Now I’mma Make a turquoise (er, florescent-esq) fourth litebar that animates like those on the alien craft in “Close Encounters of the Third Kind” when my ADAS is active. (Need to sniff the CAN out of a tail light socket to see if I can detect a signal related to ADAS or otherwise use a pi0w2 with CV to analyze the dash and repeat the indicator in an IR pulse.)
Just last night I was almost in a multi-car pileup triggered by some losers in their sports-car shells on SUV chassis (complete with PA speaker playing audio samples of yesteryear’s engine exhaust). They weave in and out of traffic like a video game, unaware they are triggering automatic braking and pre-collision alarms/preparations as they go…so very important to get this standard out there for them to recognize that “yeah, I can make it, but it’s going to cause the vehicle I pull in front of to auto-slam on their brakes causing the poor family crammed into a 2003 Elantra behind them to face plant into its bumper).
You can look at the gradient and answer your question. If you're curious how to answer it in future, I googled "types of colorblindness gradient" and clicked the "Images" tab. There were quite a few examples and you can browse to multiple sources if you don't trust one.
Traffic lights have a specific design and orientation which makes it easier to identify which light is on. Plus, they're up on poles or other places around the road. By comparison, the picture in the linked story shows lights that are more or less in the same location as other lights on a car. If you have a difficult time distinguishing color and you look at them while driving or walking, it seems plausible that they'd be harder to distinguish.
I realize there's different types and severity of color blindness, but using color alone (or primarily) seems like not the greatest usability choice. I did consider these things when commenting.
But, as a manual driver sharing the road with autonomous vehicles, these are probably the most useful lights to me. Even on an undivided two-lane highway, knowing that oncoming traffic is autonomous is of limited use -- if the vehicle does something incorrect and sudden, like crossing the center line, I'm unlikely to have time to respond anyway. (It's also unlikely I'll be able to see a forward turquoise light, at distance, over daytime running lights, especially since so many cars have such high color temperature forward lights.)

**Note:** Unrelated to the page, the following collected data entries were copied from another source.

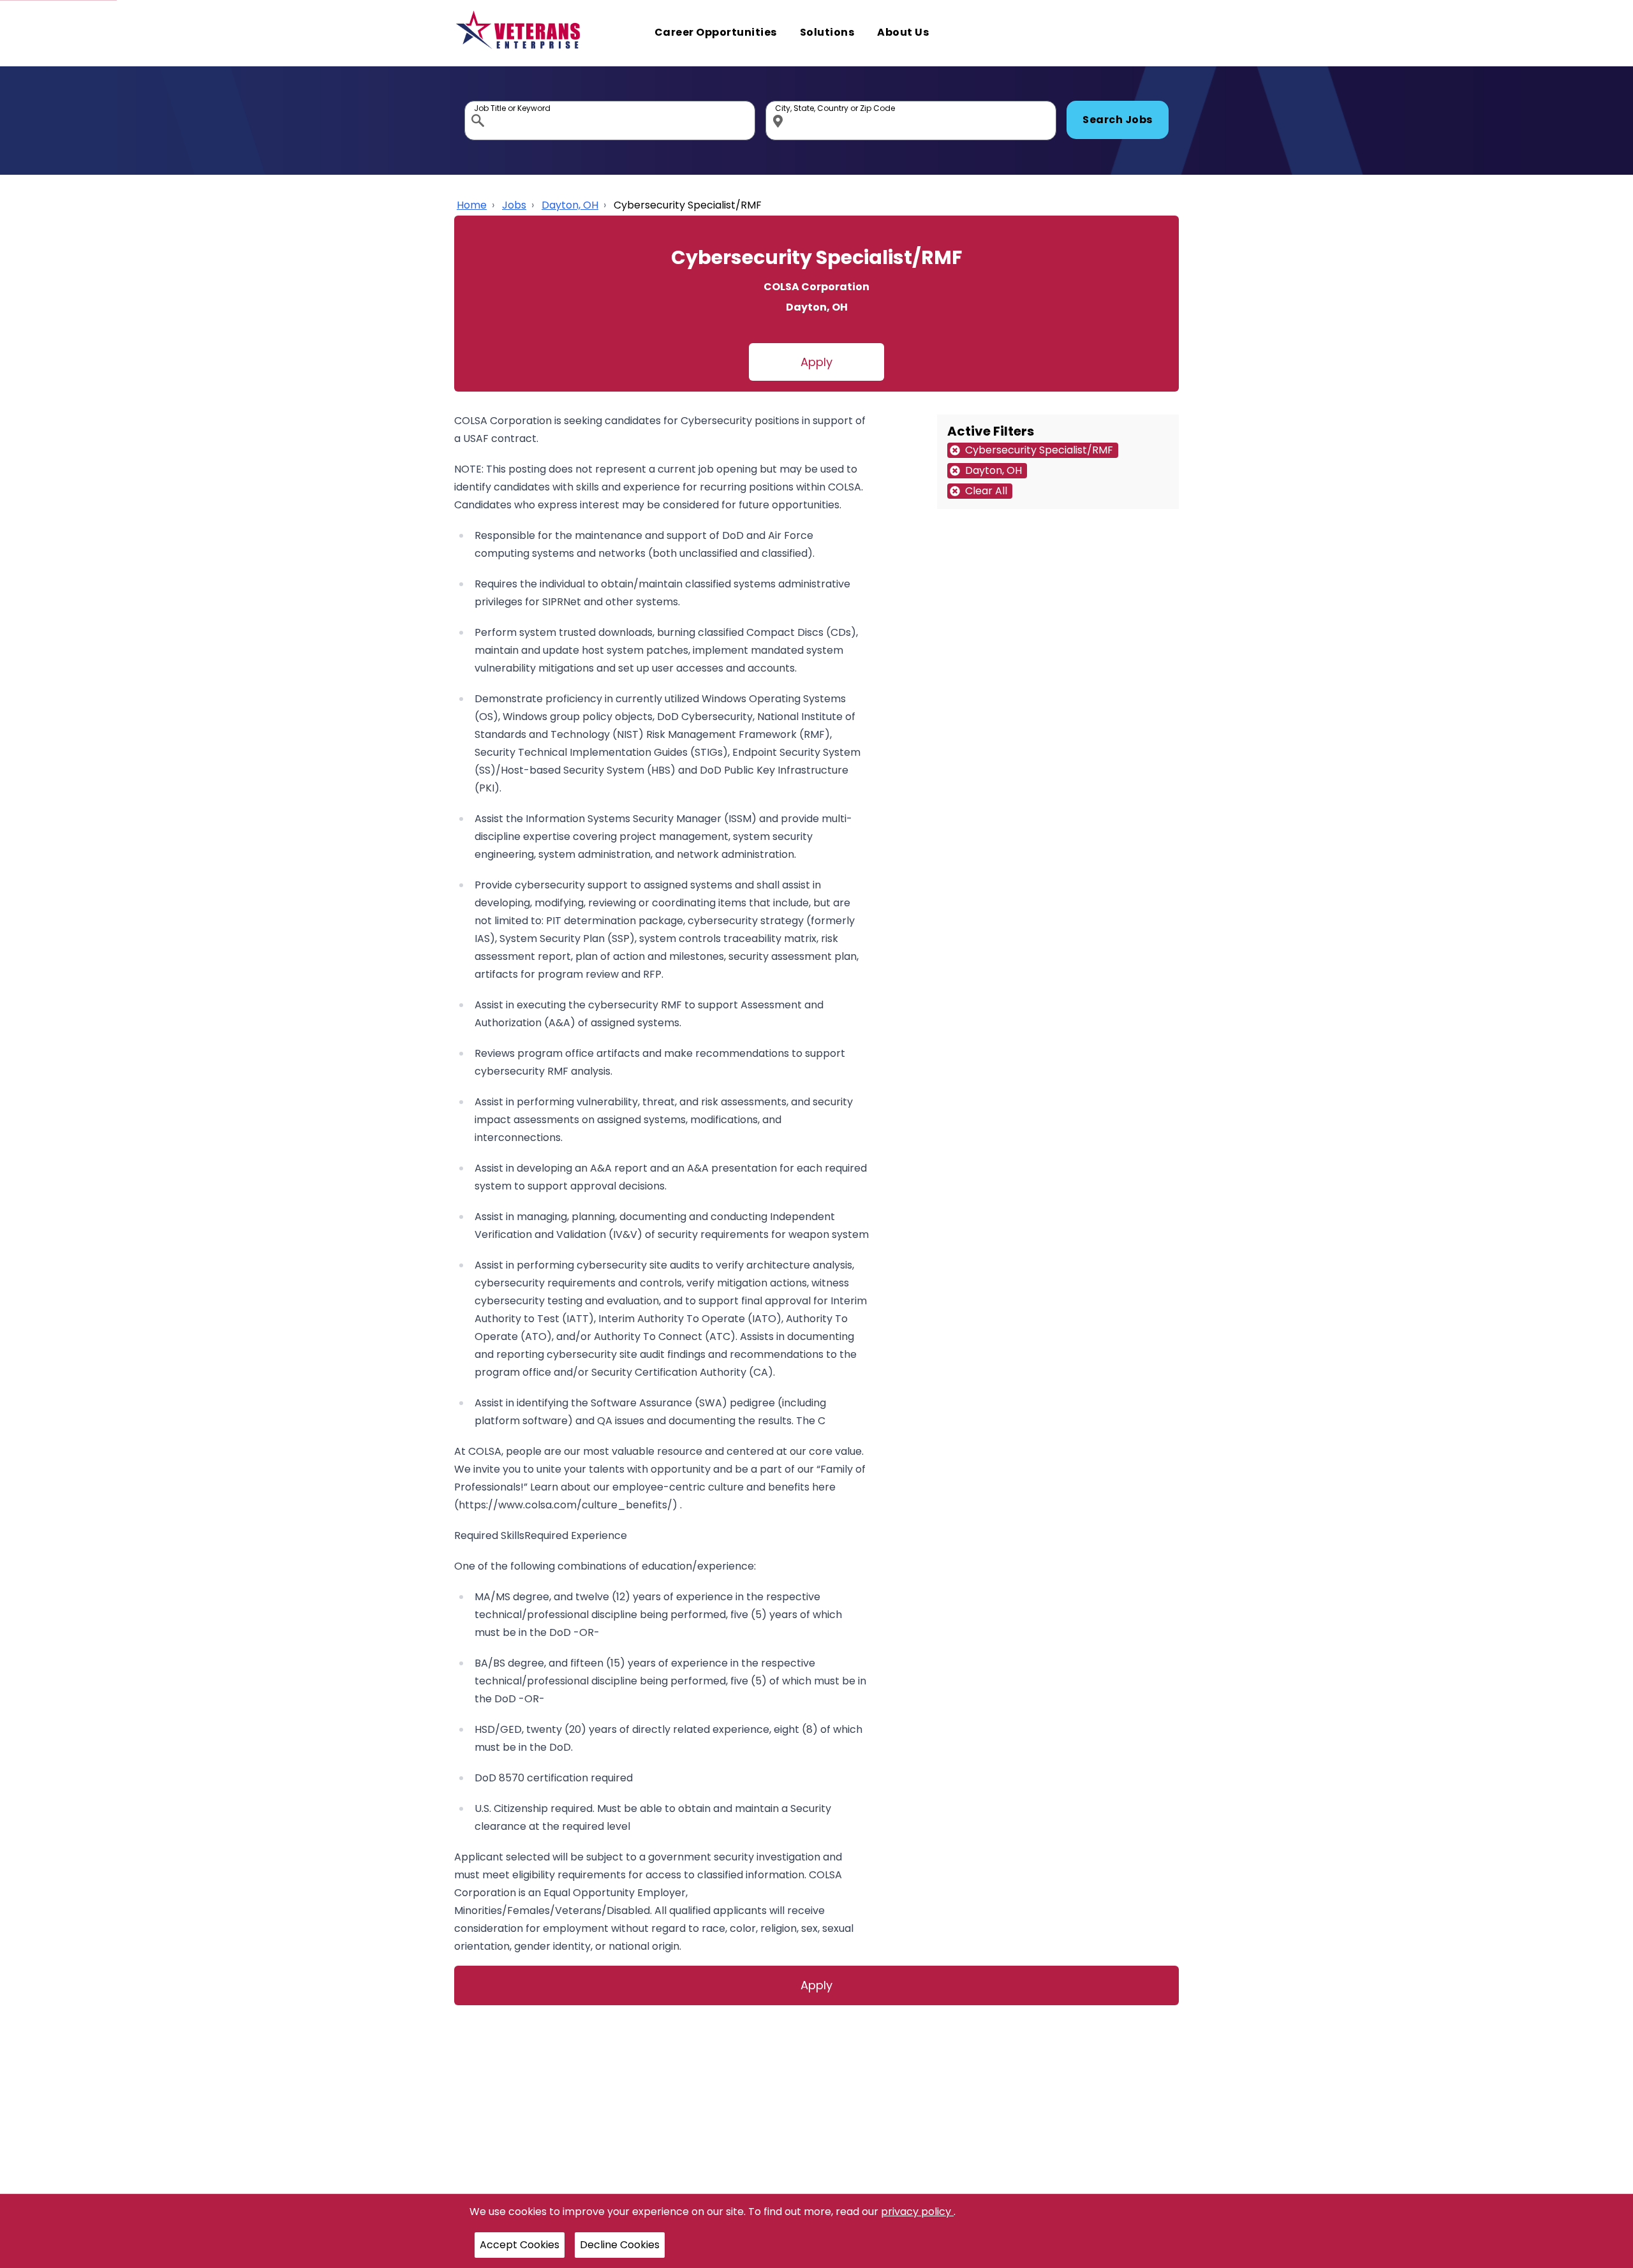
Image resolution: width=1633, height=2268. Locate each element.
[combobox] (609, 120)
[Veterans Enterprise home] (521, 33)
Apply (816, 362)
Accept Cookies (519, 2244)
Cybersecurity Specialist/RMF (688, 205)
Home (472, 205)
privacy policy (917, 2211)
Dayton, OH (570, 205)
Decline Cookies (620, 2244)
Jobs (514, 205)
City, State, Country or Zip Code (780, 104)
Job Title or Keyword (479, 104)
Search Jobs (1118, 119)
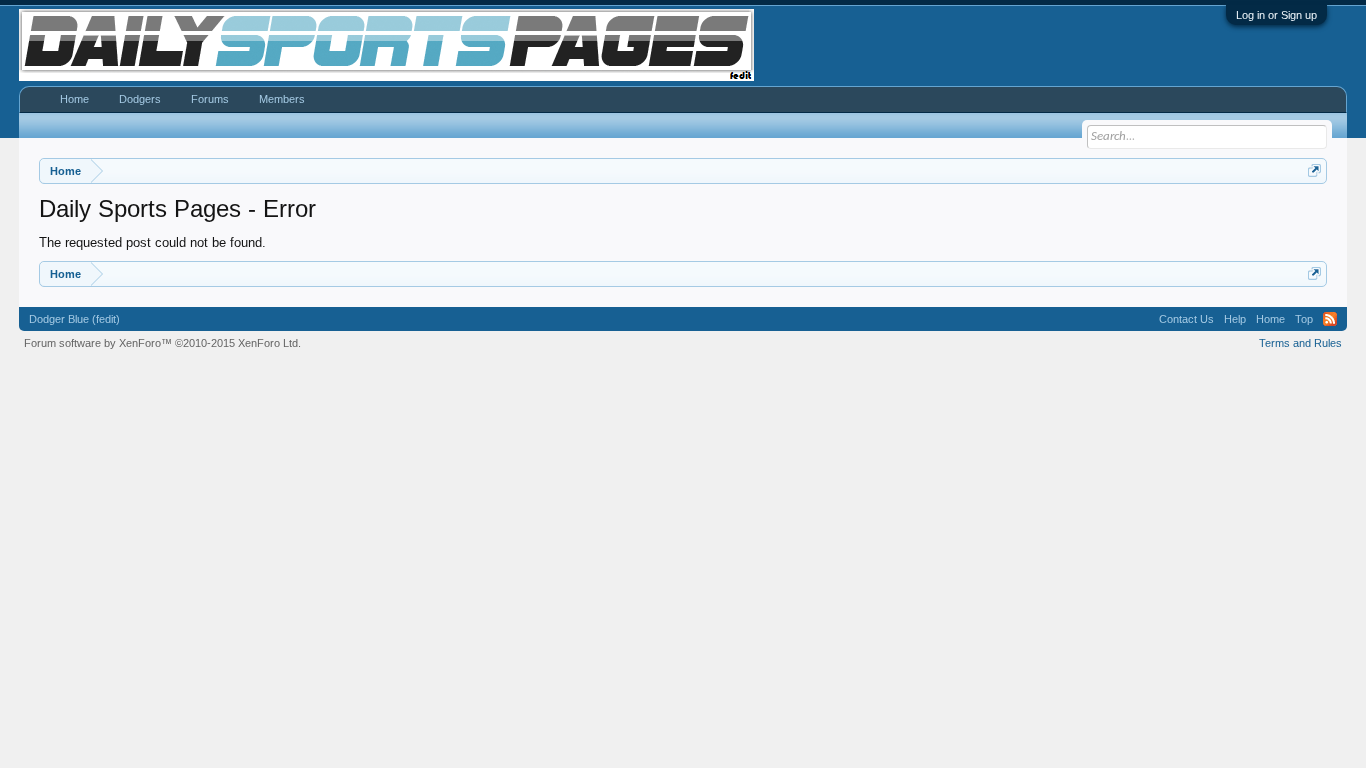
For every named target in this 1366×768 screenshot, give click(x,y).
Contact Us (1186, 319)
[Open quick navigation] (1314, 170)
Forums (210, 99)
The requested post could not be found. (152, 242)
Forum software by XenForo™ (162, 343)
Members (282, 99)
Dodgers (140, 99)
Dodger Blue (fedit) (74, 319)
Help (1235, 319)
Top (1304, 319)
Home (74, 99)
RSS (1330, 319)
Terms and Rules (1300, 343)
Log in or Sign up (1276, 15)
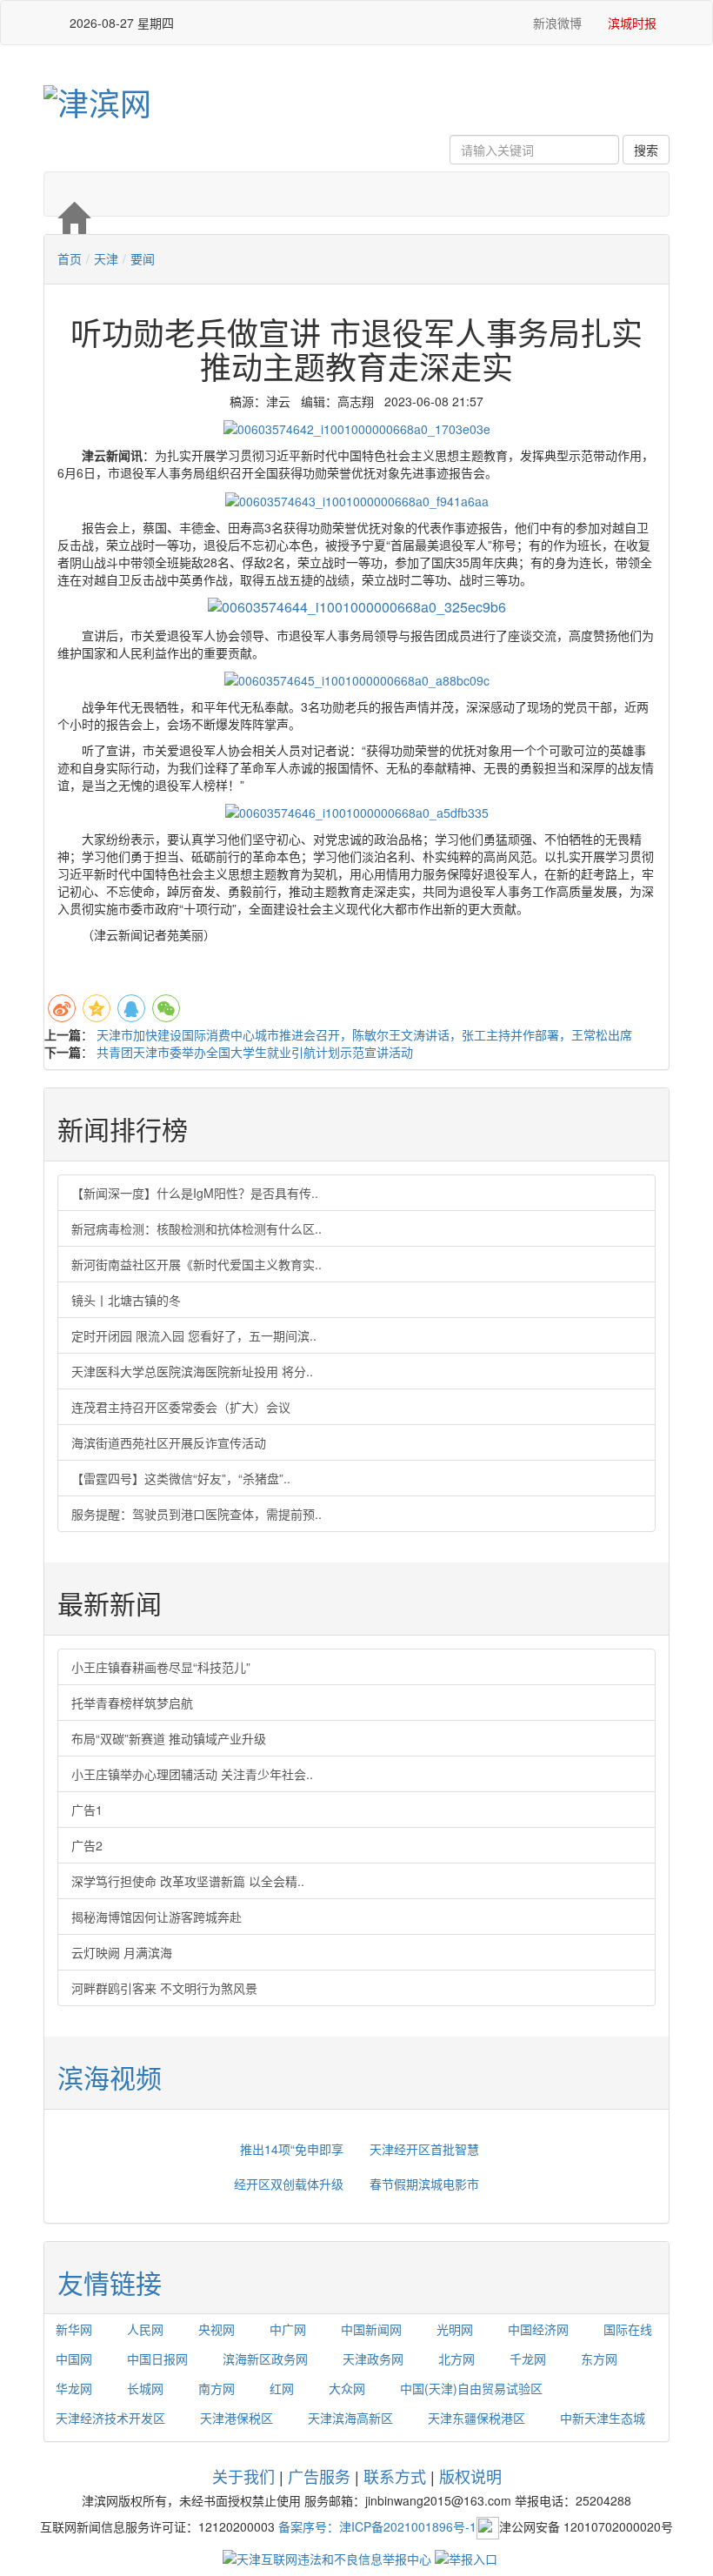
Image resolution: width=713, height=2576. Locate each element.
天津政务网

But the hazard that an autonomous vehicle poses to me is a pretty strong function of the time I spend near it. It's going to do something stupid at some point (based on current vehicles on the road) -- the questions are (a) how prepared am I and (b) how quickly can I get away from it. With rear turquoise lights, I know that I should increase my following distance, and that I should pass the vehicle aggressively and as quickly as possible; the increased hazard by passing at above legal speed (and possibly outside a legal passing zone) may be offset by the reduced hazard from getting away from an unpredictable death machine.
If you click the link, they have pictures of the concept. There are front lights as well. You'll have to scroll too, if you want to see those pictures.
When direct human agency becomes the exception rather than the rule, we'll need a contrasting color to signify that instead. The complementary color to turquoise is amaranth, #E04050. Not quite blood red.